▶ Instructions to follow
Please state roughly how many parameters each of the two models in the embedding model article has.

=== Supplied passage ===

Embedding·Learn

Picking the right embedding model for your vector database

January 15, 2024 · 12 min read

When working with vector databases, it’s tempting to pick the first or most popular model you can find. You don’t want to waste time experimenting when you could be making progress, right?

Today, we’re going to show you

  1. Why this isn’t the best idea, and
  2. Why you should test different models for your use case.

To do that, we’ll walk through a real-world example using two different embedding models. One was trained on code-specific data, and the other on one-size-fits-all generic training data. We’ll use these two training sets to build a code snippet search engine, and see how they perform. If you’re interested in the details, or want to run it yourself, here’s our Colab notebook with the step-by-step. It’s also got more examples.

How to get started

1. Set up our vector database, Lantern

We’ll be using Lantern, a faster, cheaper alternative to Pinecone, as our vector database.

2. Load our dataset

The dataset has 80+ code snippets across 9 programming languages:

  • C
  • C++
  • C#
  • Go
  • Java
  • Javascript
  • PHP
  • Python
  • Ruby

The code snippets fall into three categories:

  • File handling code (tagged FILE)
  • Networking code that makes http requests (tagged NETWORK)
  • Code related to building user interfaces (tagged GUI)

3. Connect to postgres and enable Lantern, then set up our data table

Lantern connects via Postgres, which is helpful if we’re dealing with many types of data.

4. Load both our models

We’ll use two models. One was trained on code snippets, and supports all 9 languages we’re searching. We’ll call this “Model A”.

The second model is generic, trained on hundreds of millions of sentence pairs, with very little exposure to code. We’ll call this “Model B”.

Both of these models have ~110 million parameters.

5. Index and insert our data into the table

6. Write the functions that will search the dataset

The only difference between the two functions is the models they search. One will search Model A, the other Model B. We’ll also add a helper function to print the results in a readable format.

Now, we’re ready to run our queries!

=== Source material ===

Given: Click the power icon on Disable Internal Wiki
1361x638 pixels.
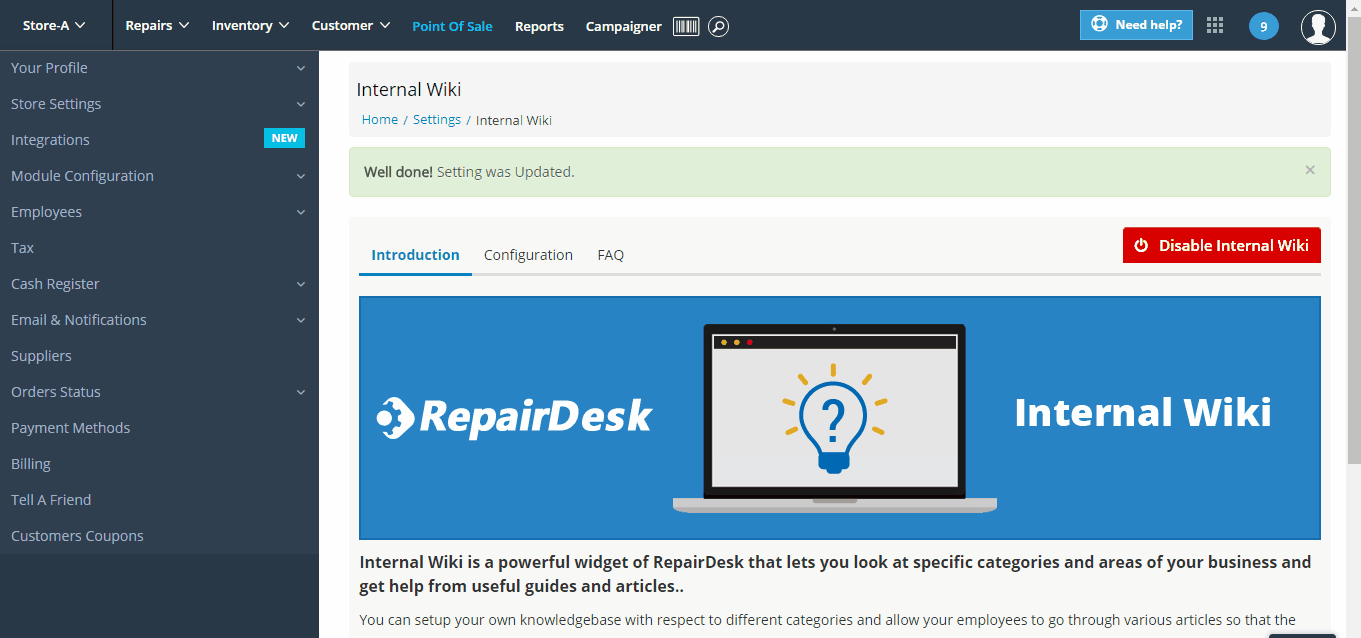Looking at the screenshot, I should click(1142, 245).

===

▶ Exercise output
About 110 million parameters each.